Ainda que não lembrasse mais nada daquela noite, despertar em um quarto branco de hospital, ligada a tubos e soros e com aquele barulho irritante que contava meus batimentos cardíacos foi um choque instantâneo.

Overdose. Foi essa a palavra que o médico usou. No primeiro instante não acreditei, mas bastou ver a cara abatida de Poncho entrando pela porta do quarto, que me convenci da gravidade e a vergonha me cobriu.

Me senti péssima. Embora não estivéssemos bem, me doía vê-lo daquela forma. Parecia tão... preocupado, arrependido, como se toda a culpa fosse dele. E claro que não era. Eu fui tomar aquelas porcarias porque estava ferida e ele tinha parcela de culpa nisso. Porém eu também tinha, afinal não devia ter tomado nada. Devia ter sido mais forte.

Aos poucos, começamos a conversar. Ele perguntou como eu estava e eu também. Pediu desculpas e eu também. Perguntei de Alice e ele me disse que ela tinha resolvido ir embora, porque iria cuidar de um parente doente. É claro que eu sabia que não era isso, mas não tinha mais importância, ela estando longe de Poncho já era bom. Foi a vez dele me perguntar sobre Diego, na verdade apenas confirmou que os comprimidos de ecstasy eram dele  e então me disse que meu ex-namorado não voltaria tão cedo. Eu nunca soube o que Poncho e Diego conversaram, mas a sensação que tenho é que meu amigo ameaçou de contar a verdade à reitoria e desde então ele sumiu da minha vida.

Aliás, a Universidade foi outro problema. Quando a reitoria ficou sabendo do caso de overdose quase fui expulsa, só não aconteceu porque Poncho jurou que eu havia “tomado sem saber” e Christian alegou que eu não tinha um histórico plausível que justificasse uma expulsão. Porém para provar que se tratava apenas de um caso isolado, eu tinha que me submeter a um exame, uma espécie de anti-dopping, a cada dois meses. Era óbvio que eles diferenciavam um remédio comum de outras drogas, mas era um saco ter que ficar prestando contas, ainda que eu merecesse é claro.

Mas tudo isso era passado. Eu tentava a cada dia esquecer que tudo aquilo havia acontecido, porém a única coisa que conseguia era passar levemente por cima. A simples presença de Alice deixava muito claro que nunca seria tão fácil deixar o passado.

E agora eu estava com medo... Depois que Alice e Diego saíram de nossas vidas, eu e Poncho fizemos uma promessa. Não voltaríamos a falar, pensar e muito menos nos envolver com aqueles dois, mas agora me vinha a duvida: Poncho cumpriria mesmo a sua parte? Até quando? A situação entre ele e Liz tinha ficado muito mal resolvida e eu tinha medo que ele       quisesse voltar atrás.

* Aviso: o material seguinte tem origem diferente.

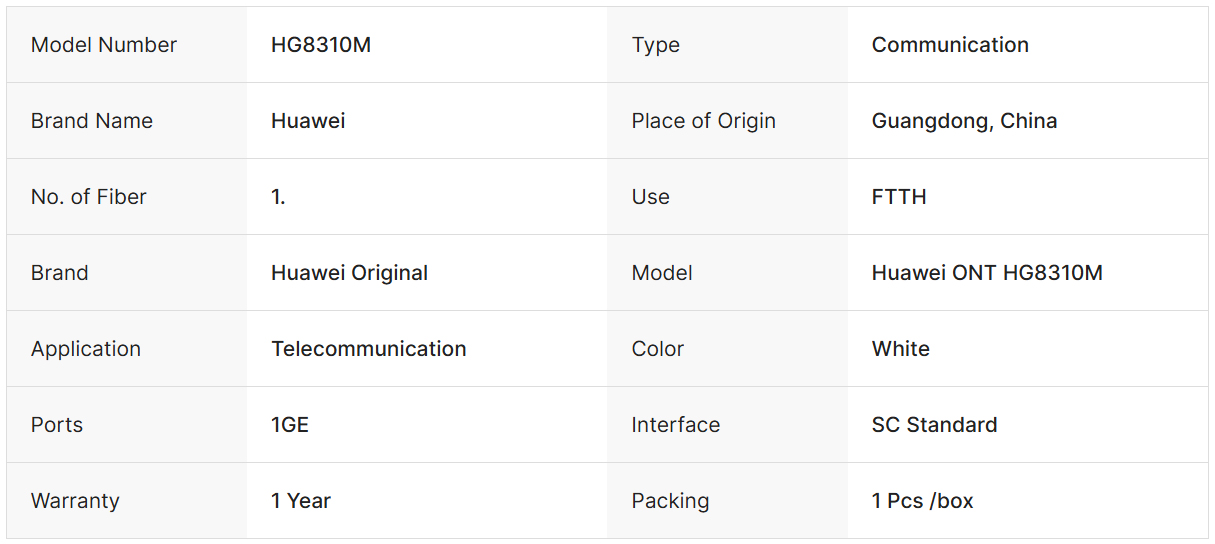Click the No. of Fiber label
This screenshot has height=544, width=1215.
(89, 197)
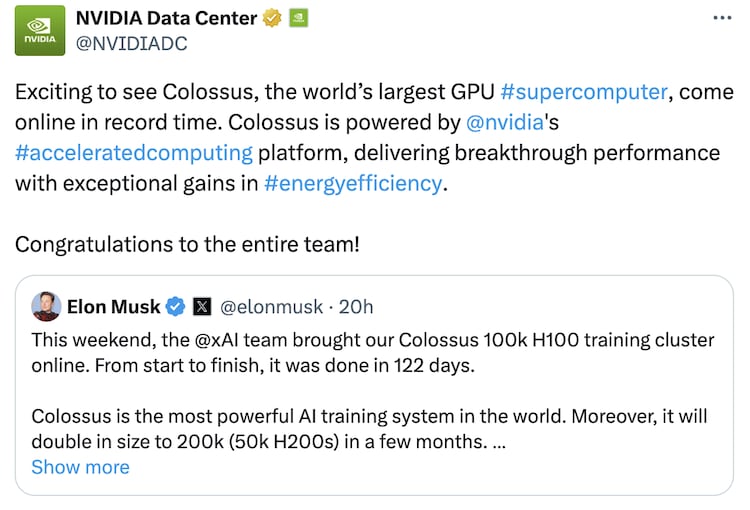Open the @nvidia mention link

click(505, 123)
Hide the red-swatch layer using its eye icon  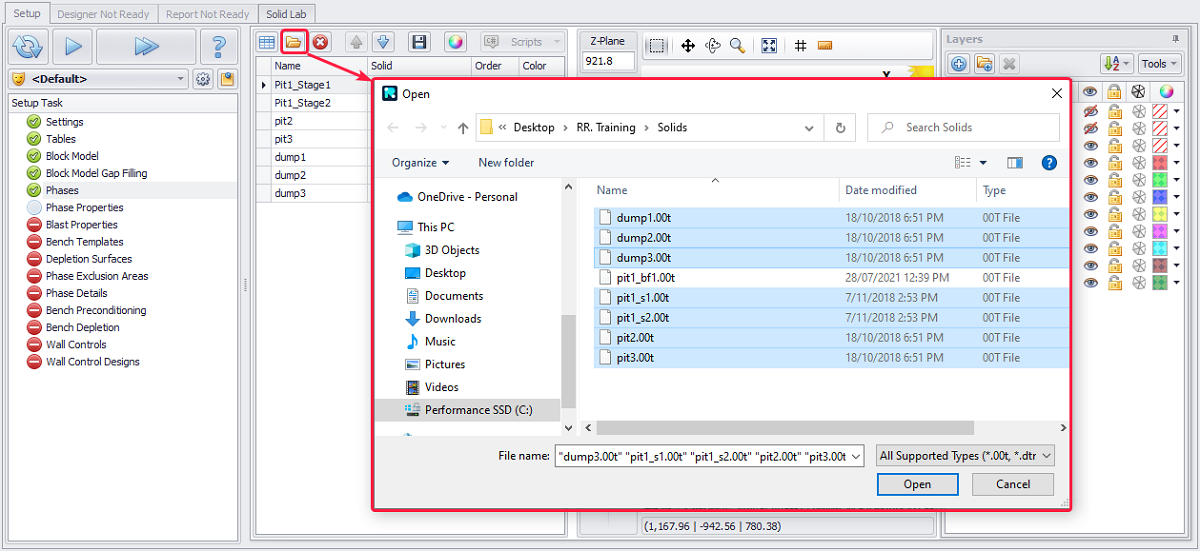[1090, 163]
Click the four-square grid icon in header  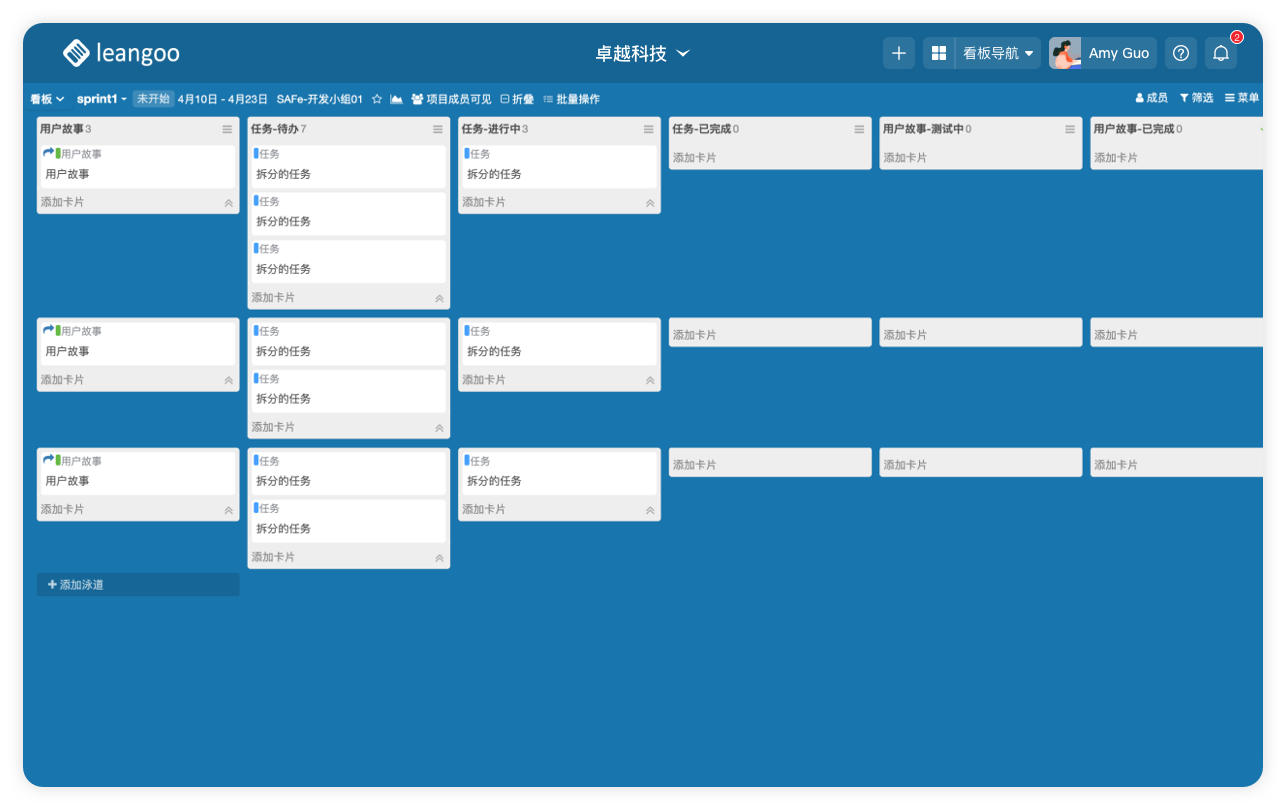(x=939, y=53)
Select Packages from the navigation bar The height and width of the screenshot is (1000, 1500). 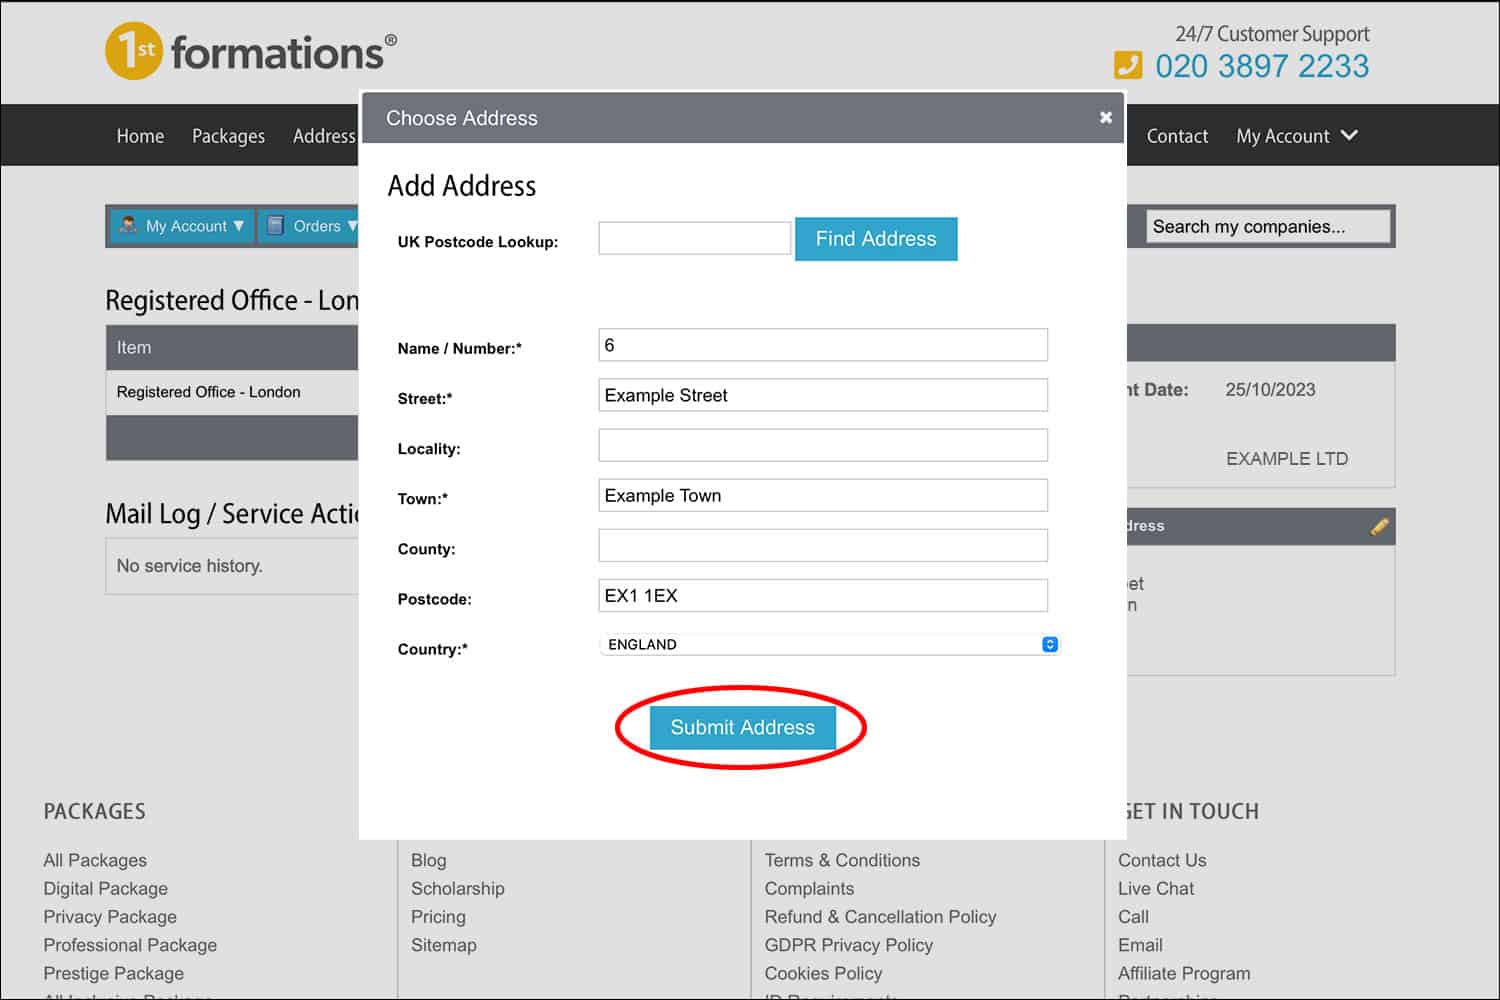(228, 136)
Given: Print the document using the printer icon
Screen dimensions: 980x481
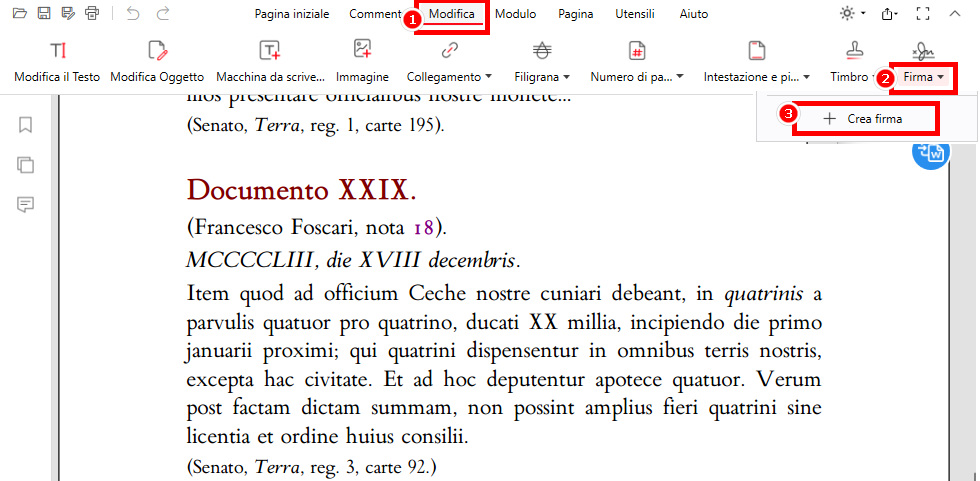Looking at the screenshot, I should tap(92, 14).
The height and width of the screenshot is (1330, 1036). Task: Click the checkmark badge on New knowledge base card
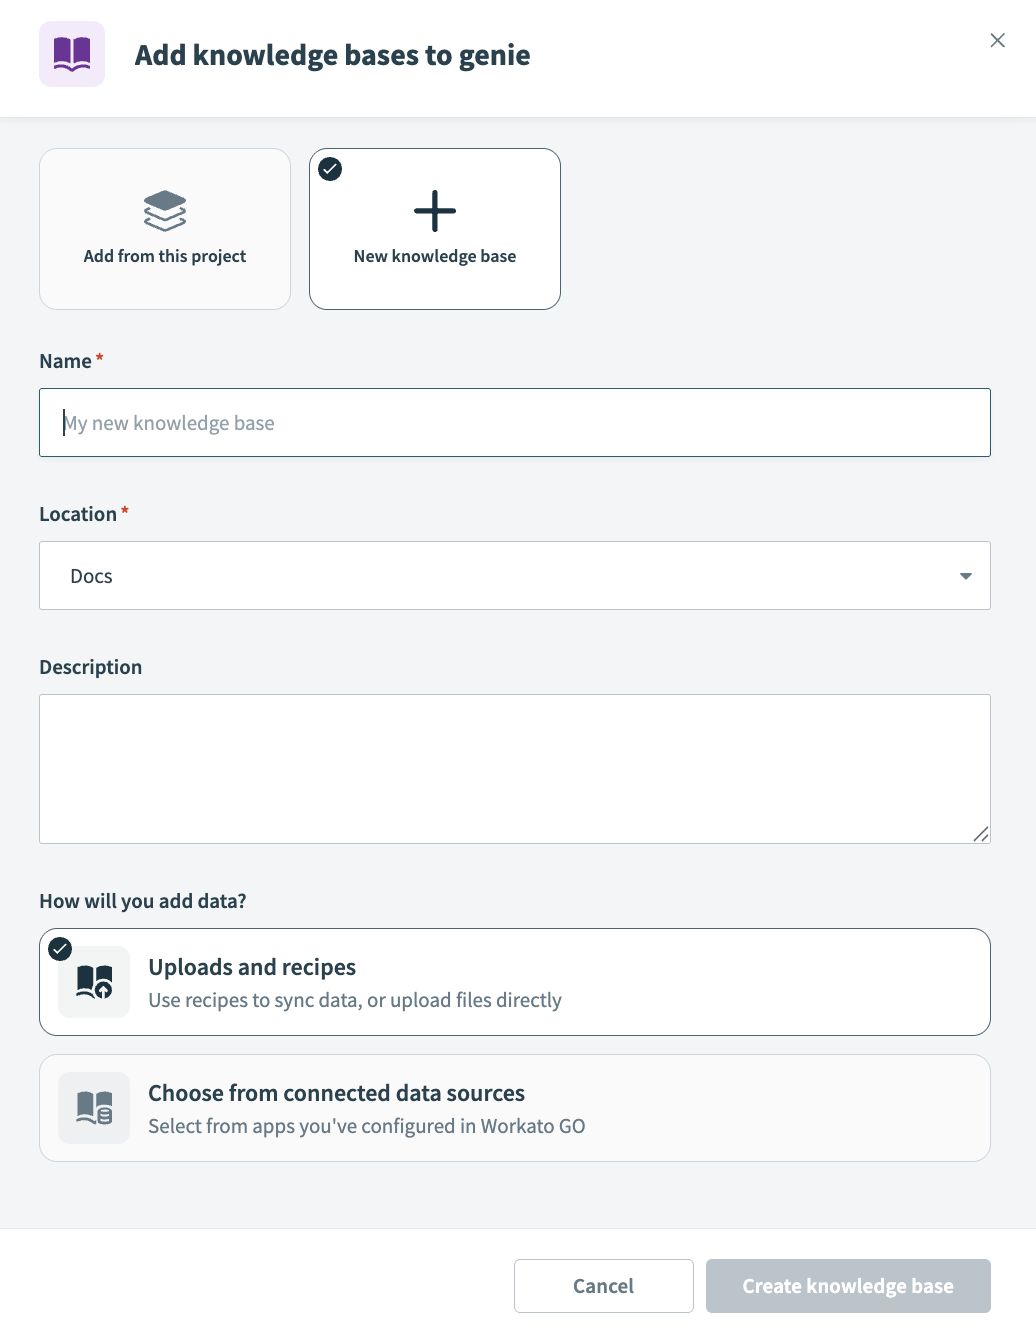click(330, 169)
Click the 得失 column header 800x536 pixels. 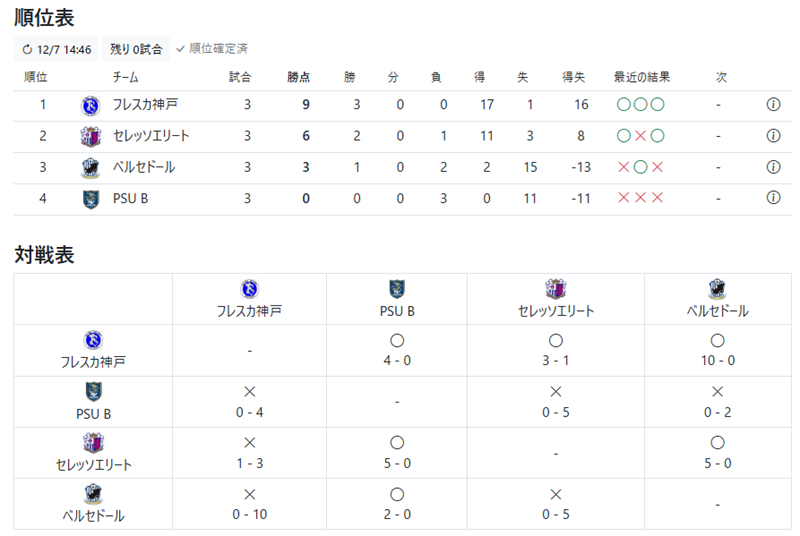pos(573,77)
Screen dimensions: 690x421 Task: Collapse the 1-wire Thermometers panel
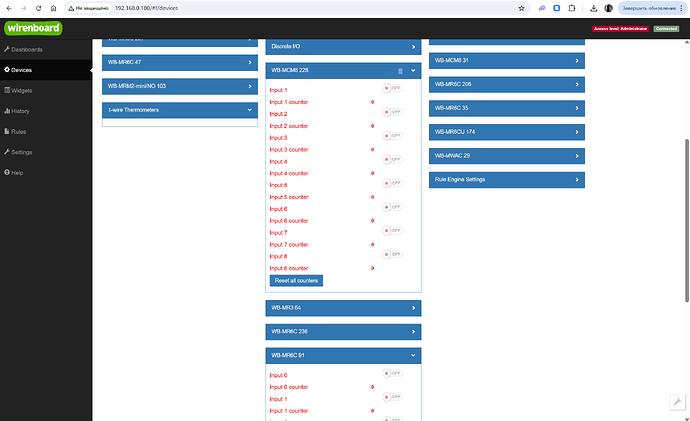pos(180,110)
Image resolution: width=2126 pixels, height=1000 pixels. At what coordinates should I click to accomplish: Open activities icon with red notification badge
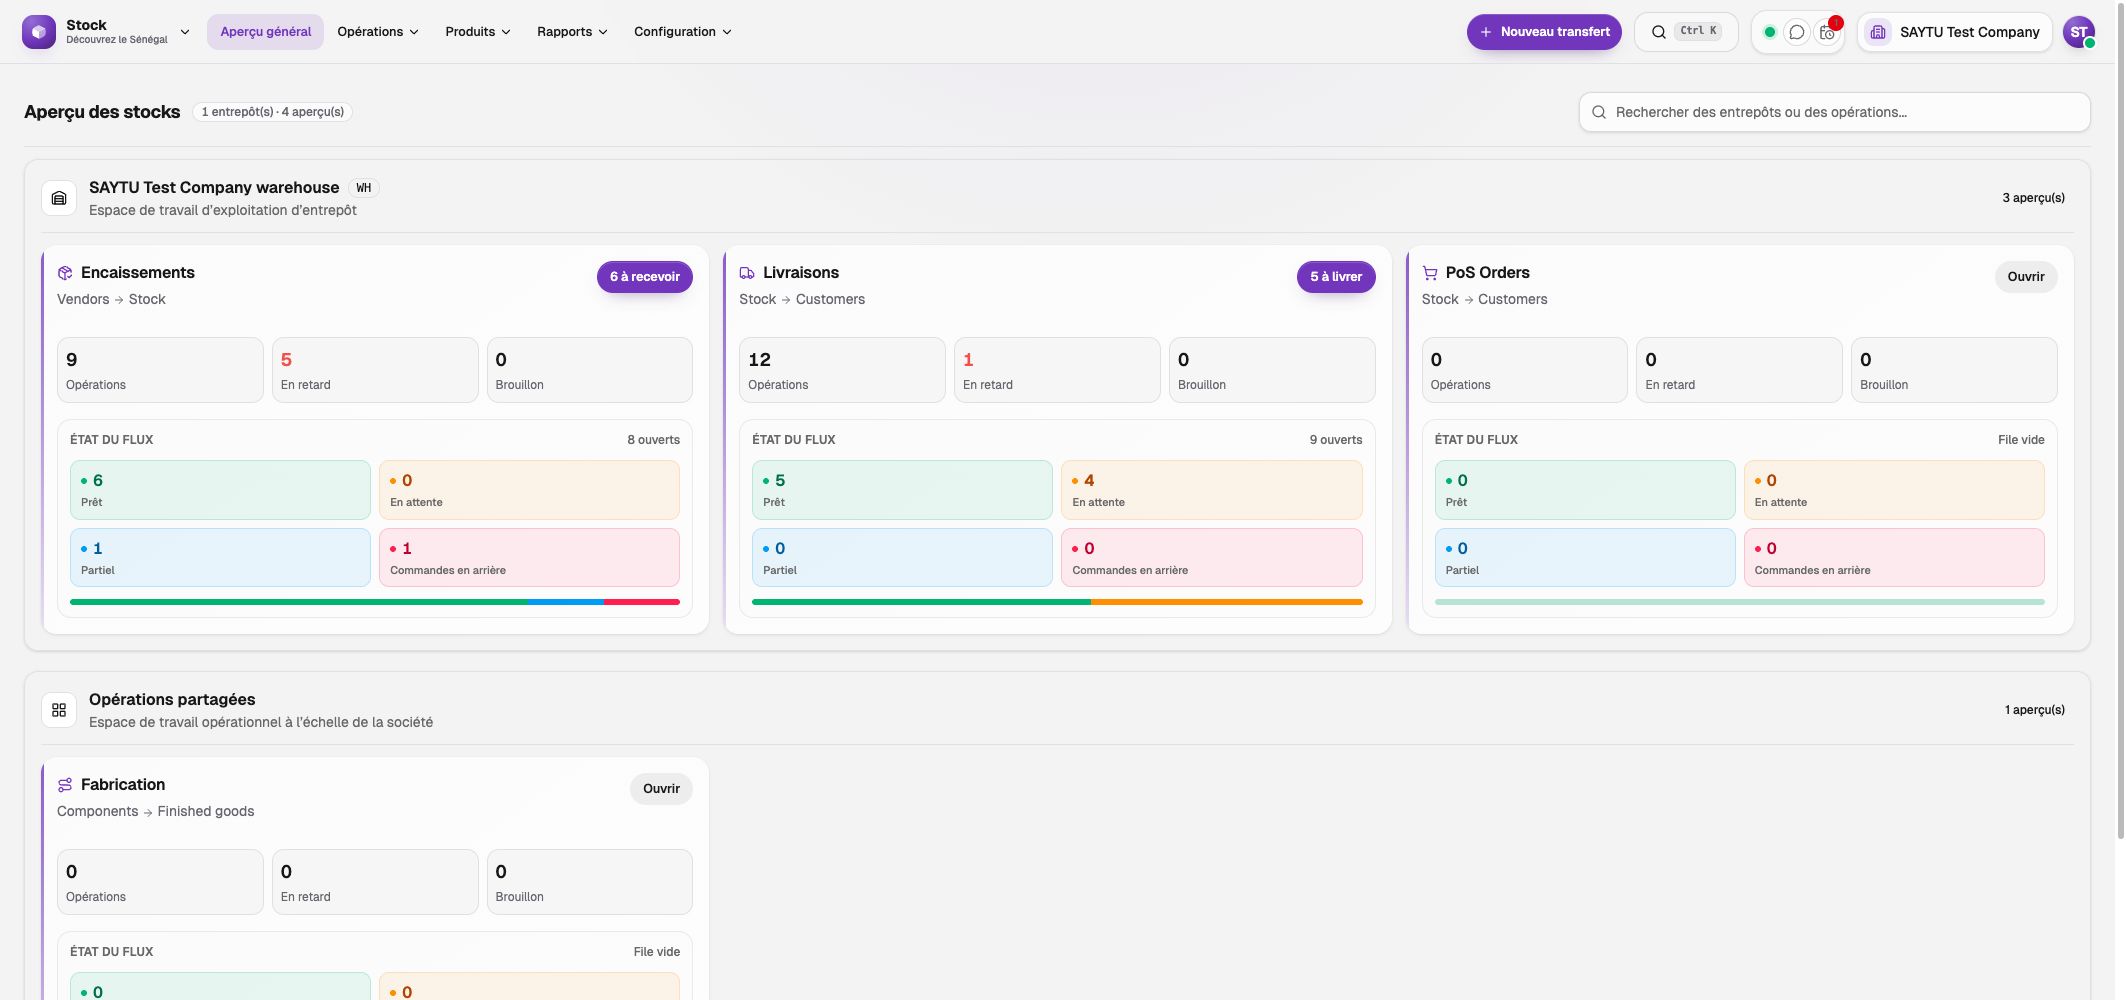1827,32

Balancei a cabeça tentando tirar aquelas imagens da minha cabeça. Embora estivesse com um dos braços engessados achei melhor levantar e fazer alguma coisa antes que ficasse louca.

Me espantei ao ver pela janela da cozinha que já havia anoitecido. Como não conseguia fazer grande coisa, resolvi fazer um chá. Com muita dificuldade, peguei a xícara, o pote e pus a água pra ferver. Enquanto esperava tentei não pensar em mais nada.  

A porta da cozinha se abriu e mesmo sem olhar eu já sabia quem era. Não era um pressentimento e sim uma certeza. Apenas nos fitávamos, as palavras ainda que fossem necessárias, pareciam não ser capazes de saírem da minha boca e muito menos da dele.